▶ **What you are asked to do**
Word for word, restate every entry shown below.

▶ **Material provided**
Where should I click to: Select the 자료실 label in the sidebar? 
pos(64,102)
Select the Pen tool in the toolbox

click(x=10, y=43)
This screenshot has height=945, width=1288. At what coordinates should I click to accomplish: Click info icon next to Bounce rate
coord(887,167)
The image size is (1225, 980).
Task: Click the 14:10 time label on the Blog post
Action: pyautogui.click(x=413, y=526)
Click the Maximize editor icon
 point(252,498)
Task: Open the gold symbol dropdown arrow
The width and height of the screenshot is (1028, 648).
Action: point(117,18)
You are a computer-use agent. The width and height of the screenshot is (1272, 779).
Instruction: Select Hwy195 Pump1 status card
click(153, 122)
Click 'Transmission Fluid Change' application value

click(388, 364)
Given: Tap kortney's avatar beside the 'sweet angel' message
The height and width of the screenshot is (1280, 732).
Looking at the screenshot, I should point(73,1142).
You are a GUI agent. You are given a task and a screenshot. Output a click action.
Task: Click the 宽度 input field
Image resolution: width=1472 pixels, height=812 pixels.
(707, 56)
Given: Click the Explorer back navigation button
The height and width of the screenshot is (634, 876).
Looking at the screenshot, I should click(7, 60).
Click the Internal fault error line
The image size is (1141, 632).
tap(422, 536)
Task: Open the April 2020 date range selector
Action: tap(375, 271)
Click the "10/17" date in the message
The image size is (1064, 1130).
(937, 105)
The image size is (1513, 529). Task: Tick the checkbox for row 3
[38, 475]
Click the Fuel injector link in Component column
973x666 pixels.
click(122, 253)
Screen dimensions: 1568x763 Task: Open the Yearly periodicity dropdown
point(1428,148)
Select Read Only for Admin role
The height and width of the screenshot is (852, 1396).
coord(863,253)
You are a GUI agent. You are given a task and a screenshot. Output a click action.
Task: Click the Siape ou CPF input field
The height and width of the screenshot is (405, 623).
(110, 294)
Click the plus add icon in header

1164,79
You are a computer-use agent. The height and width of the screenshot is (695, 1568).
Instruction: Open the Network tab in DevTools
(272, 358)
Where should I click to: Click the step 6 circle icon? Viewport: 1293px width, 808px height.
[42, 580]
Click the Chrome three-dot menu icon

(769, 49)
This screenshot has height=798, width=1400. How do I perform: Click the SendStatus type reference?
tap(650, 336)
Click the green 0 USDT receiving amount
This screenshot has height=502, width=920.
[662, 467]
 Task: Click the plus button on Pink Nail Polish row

▶ **Exercise solution**
Where should I click to: Select the 자료실 label in the sidebar? 
pos(64,102)
Select the Pen tool in the toolbox

click(x=10, y=43)
This screenshot has height=945, width=1288. At what coordinates should I click to accomplish: Click info icon next to Bounce rate
coord(887,167)
The image size is (1225, 980).
Task: Click the 14:10 time label on the Blog post
Action: pyautogui.click(x=413, y=526)
Click the Maximize editor icon
 point(252,498)
Task: Open the gold symbol dropdown arrow
The width and height of the screenshot is (1028, 648).
Action: point(117,18)
You are a computer-use agent. The width and height of the screenshot is (1272, 779).
Instruction: Select Hwy195 Pump1 status card
click(153, 122)
Click 'Transmission Fluid Change' application value

click(388, 364)
Given: Tap kortney's avatar beside the 'sweet angel' message
The height and width of the screenshot is (1280, 732).
Looking at the screenshot, I should point(73,1142).
You are a GUI agent. You are given a task and a screenshot. Output a click action.
Task: Click the 宽度 input field
Image resolution: width=1472 pixels, height=812 pixels.
(707, 56)
Given: Click the Explorer back navigation button
The height and width of the screenshot is (634, 876).
Looking at the screenshot, I should click(7, 60).
Click the Internal fault error line
The image size is (1141, 632).
tap(422, 536)
Task: Open the April 2020 date range selector
Action: tap(375, 271)
Click the "10/17" date in the message
The image size is (1064, 1130).
(937, 105)
The image size is (1513, 529). Task: Tick the checkbox for row 3
[38, 475]
Click the Fuel injector link in Component column
973x666 pixels.
click(122, 253)
Screen dimensions: 1568x763 Task: Open the Yearly periodicity dropdown
point(1428,148)
Select Read Only for Admin role
The height and width of the screenshot is (852, 1396).
coord(863,253)
You are a GUI agent. You are given a task and a screenshot. Output a click action.
Task: Click the Siape ou CPF input field
The height and width of the screenshot is (405, 623).
(110, 294)
Click the plus add icon in header

1164,79
You are a computer-use agent. The height and width of the screenshot is (695, 1568).
Instruction: Open the Network tab in DevTools
(272, 358)
Where should I click to: Click the step 6 circle icon? Viewport: 1293px width, 808px height.
[42, 580]
Click the Chrome three-dot menu icon

(769, 49)
This screenshot has height=798, width=1400. How do I perform: Click the SendStatus type reference?
tap(650, 336)
Click the green 0 USDT receiving amount
This screenshot has height=502, width=920.
[662, 467]
 Task: Click the plus button on Pink Nail Polish row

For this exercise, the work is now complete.